July 7th, 2006
He is watching her, waiting for her to say more, but there is nothing more about the English patient to be said. He mutters. “Some of the English love Africa. A part of their brain reflects the desert precisely. So they’re not foreigners there.”
“The English Patient” - Michael Ondaatje
I was in Cambridge today, colleges, that’s all I’ll say. When we had some time to ourselves I went off alone to sit on a bench to watch the punts drift underneath the Willows. I like the way they slowly part the fronds that dangle in the water. Then there were the people that splashed other people, but I also liked that too, but not as much as the Willows. Boring? Well, I was also drinking out of a styrofoam cup, so that changes things.
My mind wondered to the London bombings that happened this day last year. I don’t like to say “anniversary” because that brings about happy-connotations, so its a commemoration, but I don’t tell other people that when they say anniversary. I was so wrapped up looking towards the future that I didn’t observe the 2 minute silence, or perhaps I was silent at that time, but wasn’t thinking about it. Where ever I must have been, the people around me couldn’t have been either.

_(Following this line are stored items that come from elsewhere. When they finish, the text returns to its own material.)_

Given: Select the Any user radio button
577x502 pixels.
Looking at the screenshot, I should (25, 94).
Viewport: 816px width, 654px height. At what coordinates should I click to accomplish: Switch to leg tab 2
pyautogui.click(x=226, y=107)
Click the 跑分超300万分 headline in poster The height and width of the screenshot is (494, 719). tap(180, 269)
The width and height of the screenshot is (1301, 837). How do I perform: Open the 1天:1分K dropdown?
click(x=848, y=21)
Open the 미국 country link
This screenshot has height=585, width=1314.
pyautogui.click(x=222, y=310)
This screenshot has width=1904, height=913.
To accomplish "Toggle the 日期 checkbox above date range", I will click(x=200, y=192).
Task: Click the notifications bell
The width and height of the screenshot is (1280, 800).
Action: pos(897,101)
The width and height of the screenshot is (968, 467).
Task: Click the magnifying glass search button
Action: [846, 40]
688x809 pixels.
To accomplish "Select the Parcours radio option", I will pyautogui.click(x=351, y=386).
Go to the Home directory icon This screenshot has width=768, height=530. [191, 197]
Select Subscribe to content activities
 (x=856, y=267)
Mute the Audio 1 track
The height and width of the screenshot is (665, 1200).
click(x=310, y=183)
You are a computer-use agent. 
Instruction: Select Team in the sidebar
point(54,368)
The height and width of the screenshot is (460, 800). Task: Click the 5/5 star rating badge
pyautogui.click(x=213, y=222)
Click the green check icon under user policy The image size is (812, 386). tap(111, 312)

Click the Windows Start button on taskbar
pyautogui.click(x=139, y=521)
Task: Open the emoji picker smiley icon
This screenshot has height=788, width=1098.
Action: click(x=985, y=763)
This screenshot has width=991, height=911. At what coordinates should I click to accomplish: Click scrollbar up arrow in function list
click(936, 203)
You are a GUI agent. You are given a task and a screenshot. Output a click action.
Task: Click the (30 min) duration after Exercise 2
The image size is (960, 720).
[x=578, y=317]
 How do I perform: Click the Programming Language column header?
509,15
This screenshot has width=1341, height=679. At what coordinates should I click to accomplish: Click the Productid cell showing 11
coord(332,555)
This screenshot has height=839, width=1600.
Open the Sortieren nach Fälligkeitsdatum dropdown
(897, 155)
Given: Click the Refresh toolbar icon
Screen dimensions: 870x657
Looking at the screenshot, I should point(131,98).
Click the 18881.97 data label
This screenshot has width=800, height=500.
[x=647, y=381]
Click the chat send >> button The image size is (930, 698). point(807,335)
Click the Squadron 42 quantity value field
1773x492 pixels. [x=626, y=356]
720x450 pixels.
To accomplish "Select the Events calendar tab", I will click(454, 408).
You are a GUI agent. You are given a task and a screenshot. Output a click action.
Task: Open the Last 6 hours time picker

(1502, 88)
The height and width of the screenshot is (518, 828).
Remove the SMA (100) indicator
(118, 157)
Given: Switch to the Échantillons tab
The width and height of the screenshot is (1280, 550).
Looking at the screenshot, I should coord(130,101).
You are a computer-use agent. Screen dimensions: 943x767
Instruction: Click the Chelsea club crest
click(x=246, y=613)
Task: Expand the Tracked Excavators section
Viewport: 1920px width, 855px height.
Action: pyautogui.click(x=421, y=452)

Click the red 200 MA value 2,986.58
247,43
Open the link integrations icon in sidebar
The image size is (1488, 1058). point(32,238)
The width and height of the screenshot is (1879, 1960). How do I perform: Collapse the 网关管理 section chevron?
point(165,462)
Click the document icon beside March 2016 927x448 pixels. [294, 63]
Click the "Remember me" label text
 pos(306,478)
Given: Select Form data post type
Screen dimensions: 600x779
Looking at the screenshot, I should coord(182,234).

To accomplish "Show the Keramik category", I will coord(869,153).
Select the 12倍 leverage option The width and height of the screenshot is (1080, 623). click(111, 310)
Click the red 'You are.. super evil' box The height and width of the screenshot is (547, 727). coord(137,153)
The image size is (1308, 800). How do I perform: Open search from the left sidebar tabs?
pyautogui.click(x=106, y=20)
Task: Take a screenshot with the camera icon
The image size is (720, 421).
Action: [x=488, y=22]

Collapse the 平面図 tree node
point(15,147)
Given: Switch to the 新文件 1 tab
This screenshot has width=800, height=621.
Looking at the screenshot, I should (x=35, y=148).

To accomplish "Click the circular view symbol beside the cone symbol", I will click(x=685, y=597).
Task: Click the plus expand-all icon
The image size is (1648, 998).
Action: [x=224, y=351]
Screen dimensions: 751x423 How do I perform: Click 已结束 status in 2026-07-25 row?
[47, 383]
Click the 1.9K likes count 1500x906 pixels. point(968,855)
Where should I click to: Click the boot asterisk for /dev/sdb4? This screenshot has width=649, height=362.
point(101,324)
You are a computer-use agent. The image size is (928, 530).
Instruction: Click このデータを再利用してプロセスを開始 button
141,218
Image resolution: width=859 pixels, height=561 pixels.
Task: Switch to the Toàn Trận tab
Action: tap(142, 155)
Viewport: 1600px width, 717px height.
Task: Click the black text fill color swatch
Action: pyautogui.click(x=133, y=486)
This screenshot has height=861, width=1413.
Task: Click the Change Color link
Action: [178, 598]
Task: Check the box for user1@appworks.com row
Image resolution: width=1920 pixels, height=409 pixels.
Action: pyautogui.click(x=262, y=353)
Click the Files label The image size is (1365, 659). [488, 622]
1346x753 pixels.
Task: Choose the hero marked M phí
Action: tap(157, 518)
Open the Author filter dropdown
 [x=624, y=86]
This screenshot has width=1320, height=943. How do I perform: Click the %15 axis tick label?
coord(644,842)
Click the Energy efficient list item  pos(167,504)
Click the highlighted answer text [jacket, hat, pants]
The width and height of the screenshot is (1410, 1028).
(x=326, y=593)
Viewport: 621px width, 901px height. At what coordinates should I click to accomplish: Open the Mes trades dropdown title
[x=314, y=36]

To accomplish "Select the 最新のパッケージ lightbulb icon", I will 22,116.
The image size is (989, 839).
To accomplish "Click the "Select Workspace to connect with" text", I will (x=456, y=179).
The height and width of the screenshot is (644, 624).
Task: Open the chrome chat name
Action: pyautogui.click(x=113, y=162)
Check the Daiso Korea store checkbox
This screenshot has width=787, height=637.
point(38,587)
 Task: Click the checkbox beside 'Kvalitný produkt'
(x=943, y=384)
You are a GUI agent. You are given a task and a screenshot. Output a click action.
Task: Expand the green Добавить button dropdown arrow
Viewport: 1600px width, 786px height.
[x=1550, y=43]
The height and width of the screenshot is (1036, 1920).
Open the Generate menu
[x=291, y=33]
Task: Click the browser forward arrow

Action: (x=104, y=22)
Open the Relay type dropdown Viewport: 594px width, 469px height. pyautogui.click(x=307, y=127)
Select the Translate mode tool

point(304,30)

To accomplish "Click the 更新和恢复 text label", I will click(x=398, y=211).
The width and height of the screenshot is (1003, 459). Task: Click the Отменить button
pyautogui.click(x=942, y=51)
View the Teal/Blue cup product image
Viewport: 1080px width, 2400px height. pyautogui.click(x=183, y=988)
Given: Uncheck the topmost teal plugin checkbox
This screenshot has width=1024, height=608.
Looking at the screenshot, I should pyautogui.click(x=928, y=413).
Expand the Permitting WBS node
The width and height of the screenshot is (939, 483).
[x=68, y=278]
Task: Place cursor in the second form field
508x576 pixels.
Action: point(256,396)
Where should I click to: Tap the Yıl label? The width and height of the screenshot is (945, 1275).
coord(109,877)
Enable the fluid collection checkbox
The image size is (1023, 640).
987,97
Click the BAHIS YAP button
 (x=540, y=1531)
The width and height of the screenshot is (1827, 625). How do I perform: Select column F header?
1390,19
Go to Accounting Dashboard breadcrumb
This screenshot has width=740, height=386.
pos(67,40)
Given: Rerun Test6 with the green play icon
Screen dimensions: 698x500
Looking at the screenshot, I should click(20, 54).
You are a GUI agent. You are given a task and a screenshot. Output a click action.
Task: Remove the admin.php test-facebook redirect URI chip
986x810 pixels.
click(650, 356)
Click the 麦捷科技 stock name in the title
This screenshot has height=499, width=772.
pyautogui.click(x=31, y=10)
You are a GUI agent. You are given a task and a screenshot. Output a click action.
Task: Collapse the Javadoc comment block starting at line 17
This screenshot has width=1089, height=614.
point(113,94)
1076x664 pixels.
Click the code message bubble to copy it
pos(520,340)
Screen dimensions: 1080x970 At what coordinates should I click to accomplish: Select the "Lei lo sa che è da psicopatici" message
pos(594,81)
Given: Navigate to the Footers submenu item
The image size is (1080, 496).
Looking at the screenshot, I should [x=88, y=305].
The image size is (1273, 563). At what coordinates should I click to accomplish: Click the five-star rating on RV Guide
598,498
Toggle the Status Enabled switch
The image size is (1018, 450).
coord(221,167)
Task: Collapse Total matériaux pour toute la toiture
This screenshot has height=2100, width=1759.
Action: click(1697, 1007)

However I spent 10 minutes thinking about it while watching the splashing and the Willows. Danny Biddle could easily have been some other Biddle. Then that quote out of the English Patient entered my mind. Some of the English do love Africa. I know I’ll love the desert even though I’ve never been. The desert is devoid of anything but the bare minimum of elements. Sitting there silently watching the Willows and the splashing felt like bare simplicity, and it was then that I gave the things and people that needed thinking about some thought.